What the task requires:
Please reproduce each of the lines below word for word, with no changes.

Extracted material:

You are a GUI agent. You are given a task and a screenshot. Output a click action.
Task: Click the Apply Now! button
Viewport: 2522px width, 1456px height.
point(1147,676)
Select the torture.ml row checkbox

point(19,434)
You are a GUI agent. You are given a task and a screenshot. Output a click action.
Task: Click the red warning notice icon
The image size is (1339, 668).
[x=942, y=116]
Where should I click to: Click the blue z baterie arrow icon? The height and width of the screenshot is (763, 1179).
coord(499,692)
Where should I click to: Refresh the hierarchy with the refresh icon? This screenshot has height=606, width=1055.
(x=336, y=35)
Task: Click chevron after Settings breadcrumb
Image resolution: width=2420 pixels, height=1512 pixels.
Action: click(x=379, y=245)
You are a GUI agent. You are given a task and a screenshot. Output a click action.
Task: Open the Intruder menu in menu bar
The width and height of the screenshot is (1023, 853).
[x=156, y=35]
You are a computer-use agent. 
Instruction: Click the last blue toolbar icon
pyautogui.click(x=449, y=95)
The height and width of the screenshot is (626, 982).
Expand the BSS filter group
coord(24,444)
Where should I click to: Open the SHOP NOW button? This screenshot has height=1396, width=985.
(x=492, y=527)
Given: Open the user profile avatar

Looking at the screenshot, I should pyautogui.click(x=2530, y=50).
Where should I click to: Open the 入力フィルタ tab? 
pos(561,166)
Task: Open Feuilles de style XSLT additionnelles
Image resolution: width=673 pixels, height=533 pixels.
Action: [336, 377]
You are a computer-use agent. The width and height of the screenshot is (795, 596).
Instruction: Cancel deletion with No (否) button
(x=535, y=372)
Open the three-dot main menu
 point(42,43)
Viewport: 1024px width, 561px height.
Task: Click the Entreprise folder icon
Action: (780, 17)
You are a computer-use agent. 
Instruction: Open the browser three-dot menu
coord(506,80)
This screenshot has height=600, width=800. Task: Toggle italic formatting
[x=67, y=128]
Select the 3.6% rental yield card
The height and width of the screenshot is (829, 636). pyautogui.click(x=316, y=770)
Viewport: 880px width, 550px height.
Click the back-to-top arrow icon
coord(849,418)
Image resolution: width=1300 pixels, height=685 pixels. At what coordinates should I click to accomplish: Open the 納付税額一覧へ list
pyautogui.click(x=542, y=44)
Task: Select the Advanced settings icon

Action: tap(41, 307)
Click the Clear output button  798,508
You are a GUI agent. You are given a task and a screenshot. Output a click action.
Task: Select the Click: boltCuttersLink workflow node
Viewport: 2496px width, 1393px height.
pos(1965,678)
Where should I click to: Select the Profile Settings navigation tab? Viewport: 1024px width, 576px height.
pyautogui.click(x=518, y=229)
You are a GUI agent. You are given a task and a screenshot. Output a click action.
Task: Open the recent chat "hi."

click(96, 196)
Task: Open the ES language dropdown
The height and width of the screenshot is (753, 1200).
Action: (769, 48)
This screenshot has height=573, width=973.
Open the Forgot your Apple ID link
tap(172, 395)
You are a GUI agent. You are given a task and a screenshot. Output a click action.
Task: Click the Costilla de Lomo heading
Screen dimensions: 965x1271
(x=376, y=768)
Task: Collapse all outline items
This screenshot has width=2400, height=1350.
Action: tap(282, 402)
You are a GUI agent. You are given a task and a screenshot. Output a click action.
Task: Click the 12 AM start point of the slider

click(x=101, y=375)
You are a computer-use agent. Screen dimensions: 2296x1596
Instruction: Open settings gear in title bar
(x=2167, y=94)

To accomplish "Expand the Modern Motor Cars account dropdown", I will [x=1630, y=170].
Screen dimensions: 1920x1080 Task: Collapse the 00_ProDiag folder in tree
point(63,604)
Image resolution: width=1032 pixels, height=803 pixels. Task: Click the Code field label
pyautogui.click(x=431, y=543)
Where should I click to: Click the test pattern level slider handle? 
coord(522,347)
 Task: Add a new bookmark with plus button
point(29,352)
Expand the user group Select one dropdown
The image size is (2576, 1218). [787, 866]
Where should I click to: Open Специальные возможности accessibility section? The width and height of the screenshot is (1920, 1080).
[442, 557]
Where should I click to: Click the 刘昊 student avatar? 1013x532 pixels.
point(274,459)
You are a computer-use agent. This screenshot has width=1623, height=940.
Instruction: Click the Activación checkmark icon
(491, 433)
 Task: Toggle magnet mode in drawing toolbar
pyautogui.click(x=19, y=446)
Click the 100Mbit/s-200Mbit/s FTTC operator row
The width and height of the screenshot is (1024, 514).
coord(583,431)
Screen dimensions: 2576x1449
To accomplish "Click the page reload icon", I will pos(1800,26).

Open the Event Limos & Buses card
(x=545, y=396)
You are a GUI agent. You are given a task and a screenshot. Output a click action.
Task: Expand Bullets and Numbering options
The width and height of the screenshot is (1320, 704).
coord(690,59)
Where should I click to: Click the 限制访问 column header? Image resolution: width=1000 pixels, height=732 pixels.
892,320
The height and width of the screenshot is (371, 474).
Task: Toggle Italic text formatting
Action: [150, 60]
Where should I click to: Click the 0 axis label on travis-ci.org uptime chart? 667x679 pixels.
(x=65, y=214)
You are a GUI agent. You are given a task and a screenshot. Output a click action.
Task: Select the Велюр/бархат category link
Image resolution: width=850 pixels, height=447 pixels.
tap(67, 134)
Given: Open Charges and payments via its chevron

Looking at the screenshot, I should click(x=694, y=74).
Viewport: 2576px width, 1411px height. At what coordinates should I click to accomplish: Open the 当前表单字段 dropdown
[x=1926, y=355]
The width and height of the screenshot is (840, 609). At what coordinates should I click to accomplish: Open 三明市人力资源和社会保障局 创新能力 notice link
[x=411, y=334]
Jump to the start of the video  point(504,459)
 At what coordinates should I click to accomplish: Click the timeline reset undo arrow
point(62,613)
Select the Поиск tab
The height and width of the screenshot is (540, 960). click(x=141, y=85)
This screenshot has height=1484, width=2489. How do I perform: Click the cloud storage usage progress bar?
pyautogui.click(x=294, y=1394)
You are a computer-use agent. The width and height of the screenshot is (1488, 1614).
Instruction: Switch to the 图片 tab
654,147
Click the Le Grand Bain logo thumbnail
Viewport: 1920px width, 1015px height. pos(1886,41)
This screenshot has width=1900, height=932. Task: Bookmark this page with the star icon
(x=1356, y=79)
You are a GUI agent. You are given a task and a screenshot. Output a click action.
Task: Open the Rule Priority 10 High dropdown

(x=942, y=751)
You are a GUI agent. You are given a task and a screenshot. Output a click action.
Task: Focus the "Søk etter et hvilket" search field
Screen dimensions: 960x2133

Exercise solution:
You are a GUI agent. You are given a task and a screenshot. Output a click action.
Task: Click the Apply Now! button
Viewport: 2522px width, 1456px height.
point(1147,676)
Select the torture.ml row checkbox

point(19,434)
You are a GUI agent. You are given a task and a screenshot. Output a click action.
Task: Click the red warning notice icon
The image size is (1339, 668).
[x=942, y=116]
Where should I click to: Click the blue z baterie arrow icon? The height and width of the screenshot is (763, 1179).
coord(499,692)
Where should I click to: Refresh the hierarchy with the refresh icon? This screenshot has height=606, width=1055.
(x=336, y=35)
Task: Click chevron after Settings breadcrumb
Image resolution: width=2420 pixels, height=1512 pixels.
Action: click(x=379, y=245)
You are a GUI agent. You are given a task and a screenshot. Output a click action.
Task: Open the Intruder menu in menu bar
The width and height of the screenshot is (1023, 853).
[x=156, y=35]
You are a computer-use agent. 
Instruction: Click the last blue toolbar icon
pyautogui.click(x=449, y=95)
The height and width of the screenshot is (626, 982).
Expand the BSS filter group
coord(24,444)
Where should I click to: Open the SHOP NOW button? This screenshot has height=1396, width=985.
(x=492, y=527)
Given: Open the user profile avatar

Looking at the screenshot, I should pyautogui.click(x=2530, y=50).
Where should I click to: Open the 入力フィルタ tab? 
pos(561,166)
Task: Open Feuilles de style XSLT additionnelles
Image resolution: width=673 pixels, height=533 pixels.
Action: [336, 377]
You are a computer-use agent. The width and height of the screenshot is (795, 596).
Instruction: Cancel deletion with No (否) button
(x=535, y=372)
Open the three-dot main menu
 point(42,43)
Viewport: 1024px width, 561px height.
Task: Click the Entreprise folder icon
Action: (780, 17)
You are a computer-use agent. 
Instruction: Open the browser three-dot menu
coord(506,80)
This screenshot has height=600, width=800. Task: Toggle italic formatting
[x=67, y=128]
Select the 3.6% rental yield card
The height and width of the screenshot is (829, 636). pyautogui.click(x=316, y=770)
Viewport: 880px width, 550px height.
Click the back-to-top arrow icon
coord(849,418)
Image resolution: width=1300 pixels, height=685 pixels. At what coordinates should I click to accomplish: Open the 納付税額一覧へ list
pyautogui.click(x=542, y=44)
Task: Select the Advanced settings icon

Action: tap(41, 307)
Click the Clear output button  798,508
You are a GUI agent. You are given a task and a screenshot. Output a click action.
Task: Select the Click: boltCuttersLink workflow node
Viewport: 2496px width, 1393px height.
pos(1965,678)
Where should I click to: Select the Profile Settings navigation tab? Viewport: 1024px width, 576px height.
pyautogui.click(x=518, y=229)
You are a GUI agent. You are given a task and a screenshot. Output a click action.
Task: Open the recent chat "hi."

click(96, 196)
Task: Open the ES language dropdown
The height and width of the screenshot is (753, 1200).
Action: (769, 48)
This screenshot has height=573, width=973.
Open the Forgot your Apple ID link
tap(172, 395)
You are a GUI agent. You are given a task and a screenshot. Output a click action.
Task: Click the Costilla de Lomo heading
Screen dimensions: 965x1271
(x=376, y=768)
Task: Collapse all outline items
This screenshot has width=2400, height=1350.
Action: tap(282, 402)
You are a GUI agent. You are given a task and a screenshot. Output a click action.
Task: Click the 12 AM start point of the slider

click(x=101, y=375)
You are a computer-use agent. Screen dimensions: 2296x1596
Instruction: Open settings gear in title bar
(x=2167, y=94)

To accomplish "Expand the Modern Motor Cars account dropdown", I will [x=1630, y=170].
Screen dimensions: 1920x1080 Task: Collapse the 00_ProDiag folder in tree
point(63,604)
Image resolution: width=1032 pixels, height=803 pixels. Task: Click the Code field label
pyautogui.click(x=431, y=543)
Where should I click to: Click the test pattern level slider handle? 
coord(522,347)
 Task: Add a new bookmark with plus button
point(29,352)
Expand the user group Select one dropdown
The image size is (2576, 1218). [787, 866]
Where should I click to: Open Специальные возможности accessibility section? The width and height of the screenshot is (1920, 1080).
[442, 557]
Where should I click to: Click the 刘昊 student avatar? 1013x532 pixels.
point(274,459)
You are a computer-use agent. This screenshot has width=1623, height=940.
Instruction: Click the Activación checkmark icon
(491, 433)
 Task: Toggle magnet mode in drawing toolbar
pyautogui.click(x=19, y=446)
Click the 100Mbit/s-200Mbit/s FTTC operator row
The width and height of the screenshot is (1024, 514).
coord(583,431)
Screen dimensions: 2576x1449
To accomplish "Click the page reload icon", I will pos(1800,26).

Open the Event Limos & Buses card
(x=545, y=396)
You are a GUI agent. You are given a task and a screenshot. Output a click action.
Task: Expand Bullets and Numbering options
The width and height of the screenshot is (1320, 704).
coord(690,59)
Where should I click to: Click the 限制访问 column header? Image resolution: width=1000 pixels, height=732 pixels.
892,320
The height and width of the screenshot is (371, 474).
Task: Toggle Italic text formatting
Action: [150, 60]
Where should I click to: Click the 0 axis label on travis-ci.org uptime chart? 667x679 pixels.
(x=65, y=214)
You are a GUI agent. You are given a task and a screenshot. Output a click action.
Task: Select the Велюр/бархат category link
Image resolution: width=850 pixels, height=447 pixels.
tap(67, 134)
Given: Open Charges and payments via its chevron

Looking at the screenshot, I should click(x=694, y=74).
Viewport: 2576px width, 1411px height. At what coordinates should I click to accomplish: Open the 当前表单字段 dropdown
[x=1926, y=355]
The width and height of the screenshot is (840, 609). At what coordinates should I click to accomplish: Open 三明市人力资源和社会保障局 创新能力 notice link
[x=411, y=334]
Jump to the start of the video  point(504,459)
 At what coordinates should I click to accomplish: Click the timeline reset undo arrow
point(62,613)
Select the Поиск tab
The height and width of the screenshot is (540, 960). click(x=141, y=85)
This screenshot has height=1484, width=2489. How do I perform: Click the cloud storage usage progress bar?
pyautogui.click(x=294, y=1394)
You are a computer-use agent. The width and height of the screenshot is (1488, 1614).
Instruction: Switch to the 图片 tab
654,147
Click the Le Grand Bain logo thumbnail
Viewport: 1920px width, 1015px height. pos(1886,41)
This screenshot has width=1900, height=932. Task: Bookmark this page with the star icon
(x=1356, y=79)
You are a GUI agent. You are given a task and a screenshot. Output a click action.
Task: Open the Rule Priority 10 High dropdown

(x=942, y=751)
You are a GUI agent. You are given a task and a screenshot. Output a click action.
Task: Focus the "Søk etter et hvilket" search field
Screen dimensions: 960x2133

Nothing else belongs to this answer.